M.M: Le projet se situe-t-il à proximité des habitations ?

MvA: Non. Le projet est situé à environ 11 kilomètres des communautés. C’est un point important, car certaines perceptions laissent penser que l’exploitation se ferait au cœur des zones d’habitation. Ce n’est pas le cas. L’ensemble de la conception du projet vise précisément à limiter les impacts directs sur les populations.

M.M : Comment prenez-vous en compte les dimensions culturelles locales, notamment la question des tombeaux ?

MvA: Nous travaillons avec un panel d’experts, à la fois nationaux et locaux, notamment issus de Toliara, ainsi qu’avec les communautés, pour identifier les sites culturels et les tombeaux qui pourraient être concernés. Dans tous les cas, si des impacts devaient être confirmés, nous agirions dans le strict respect des traditions. Cela signifie travailler avec les familles, accompagner les décisions et prendre en charge l’ensemble des coûts liés aux déplacements et aux cérémonies. C’est un sujet qui exige beaucoup de respect et de sensibilité.

M.M : Le projet a suscité des oppositions. Qu’est-ce qui a changé aujourd’hui ?

MvA: Nous avons entendu les préoccupations exprimées dans le passé. Aujourd’hui, notre intention est de faire évoluer profondément l’approche, pour construire un projet apolitique, inclusif et largement soutenu. Cela passe par plus de dialogue, plus de transparence et une meilleure prise en compte des attentes des différentes parties prenantes. Un projet comme celui-ci ne peut avancer durablement que s’il est compris et partagé.

M.M: Certains évoquent des pressions américaines autour du projet. Qu’en est-il ?

MvA: Nous sommes une entreprise privée. Nous ne participons pas aux discussions entre gouvernements. Notre rôle est de développer un projet industriel, dans le respect du cadre malgache, des institutions et des règles en vigueur.

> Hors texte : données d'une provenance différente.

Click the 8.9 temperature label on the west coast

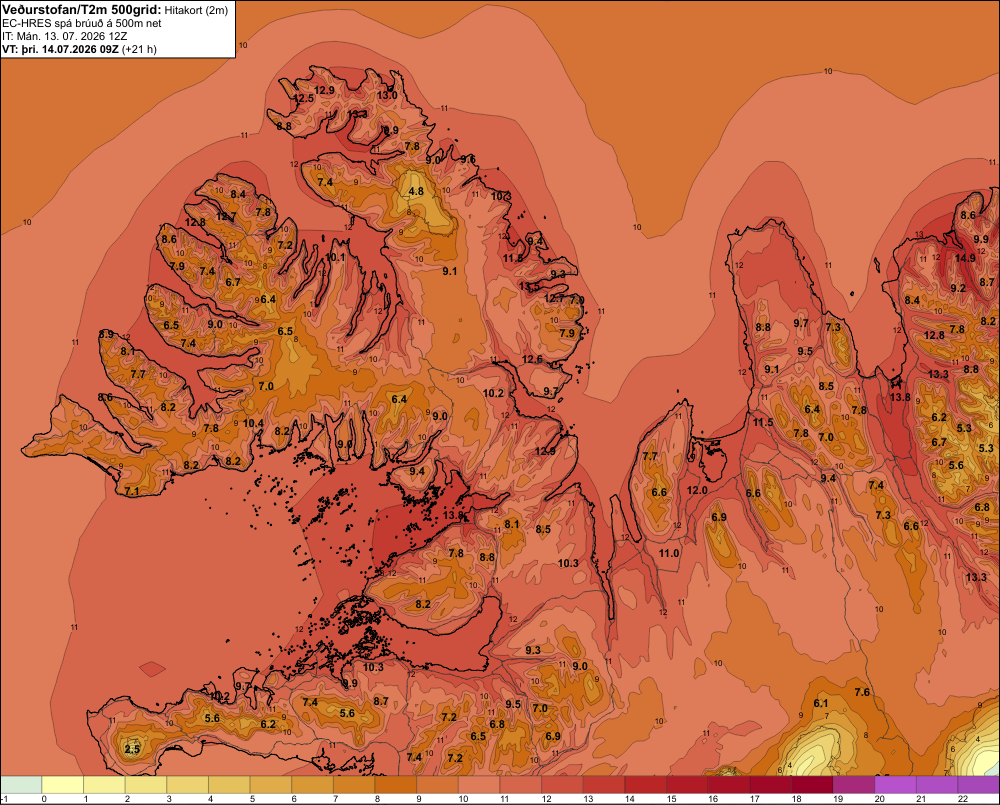pyautogui.click(x=106, y=334)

M.M : Le contexte politique malgache peut-il être un frein ?

MvA: Les projets miniers s’inscrivent dans le temps long. Ils traversent plusieurs cycles politiques, dans tous les pays du monde. Nous travaillons avec les autorités en place, qui ont le mandat pour représenter l’ensemble des citoyens malgaches, avec une vision de long terme, car un projet comme Vara Mada est conçu pour durer plusieurs décennies. L’enjeu est de construire quelque chose de solide, capable de s’inscrire dans cette durée.

M.M : Quelle est votre priorité aujourd’hui ?

MvA: Clarifier, expliquer et continuer à dialoguer. Nous voulons nous assurer que chacun comprend le projet, ses impacts réels et ses bénéfices potentiels. C’est la condition pour avancer sereinement et construire un projet durable, crédible et utile pour Madagascar.